Narasi tunggal mahasiswa Papua bahwa identitas Melanesia adalah identitas politik barunya, sudah terekam di benak mereka. Bagi mereka, Papua berhak menentukan nasib sendiri. Gerakan politik mereka dengan menyuarakan hak penentuan nasib sendiri semakin mendapat momentum ketika Pemerintah Indonesia tetapkan status Teroris kepada KKB Papua.

Kebijakan Presiden Jokowi dan administrasinya yang cukup strategis dgn tujuan baik untuk kendalikan keamanan dan situasi politik di Papua, justru menjadi bumerang. Kebijakan ini ibarat ingin memadamkan kobaran api dengan menyiram bensin.

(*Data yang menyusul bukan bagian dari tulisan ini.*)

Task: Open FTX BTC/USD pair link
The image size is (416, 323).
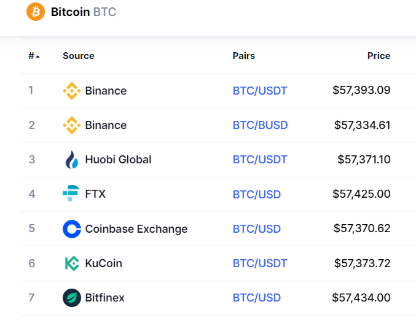Action: click(257, 195)
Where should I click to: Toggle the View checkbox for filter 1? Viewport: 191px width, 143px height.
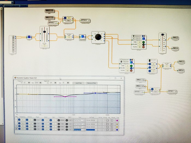tap(108, 120)
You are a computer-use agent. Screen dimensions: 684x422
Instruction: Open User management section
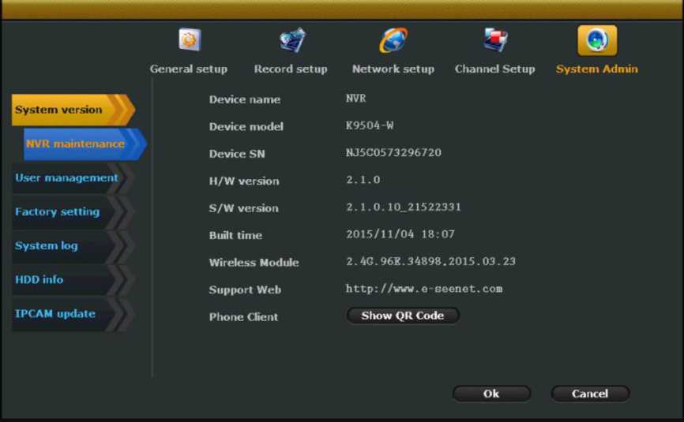pos(66,177)
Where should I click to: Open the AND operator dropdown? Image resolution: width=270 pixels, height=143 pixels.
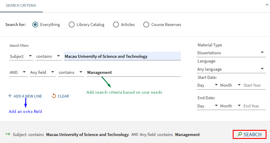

Sebuah kebijakan yang semakin mengentalkan atau mengeraskan hati orang Papua untuk menolak identas keindonesiannya dan menanggalkannya.

Di wilayah Pegunungan Tengah Papua, yang menjadi locus utama implementasi kebijakan pelebelan Terorisme, saya dapat laporan bahwa identitas keindonesian sudah mulai pudar dan hilang di kalangan mayoritas orang asli Papua. Identitas politik Melanesia sudah terkonsolidasi dan sudah diterimah sbg indentas politik yang baru.

Di wilayah pesisir pantai atau wilayah dataran rendah Papua, identas politik Melanesia semakin menguat dan semakin terkonsolidasi. Mahasiswa, pelajar dan generasi muda Papua semakin berani menyuarakan identas politik barunya. Dengan kebijakan stigmanisasi atau lebelisasi Terorisme terhadap KKB, Pemerintah telah memberikan " obat kuat " kepada generasi muda Papua dan elemen - elemen pro Papua merdeka untuk memuluskan agenda politiknya.

Di era Presiden Jokowi inilah, mahasiswa, pelajar dan generasi muda Papua telah menemukan adanya peluang bagi Papua untuk menentukan nasibnya sendiri. Pelebelan Terorisme terhadap KKB Papua adalah aset politik dan alat propoganda untuk mewujudkan kemerdekan Papua.

Mahasiswa, pelajar dan generasi muda Papua saat ini, sedang berada dalam proses penggalangan politik dari kubuh United Liberation Movement for West Papua ( ULMWP ) dan kubuh Komite Nasional Papua Barat ( KNPB ). Mahasiswa,pelajar dan generasi muda Papua adalah anggota ULMWP dan juga anggota KNPB. Agenda aksi - aksi mereka adalah sesungguhnya agenda separatis dari ULMWP dan KNPB.

Akhirnya, saya harus jujur katakan bahwa para pembantu Presiden Jokowi, yakni Menkopolhukam Mahfud MD dan kepala BNPT Boy Rafly Amar, telah membuat hubungan Jakarta - Papua semakin memburuk dan tinggal menunggu waktu saja Indonesia kehilangan Papua.

Sebenarnya belum terlambat jika Pak Mahfud MD ( Menkopolhukam ) dan Pak Boy Rafly Amar ( BNPT ) mau meninjau kembali kebijakan status Terorisme terhadap KKB Papua. Terimakasih.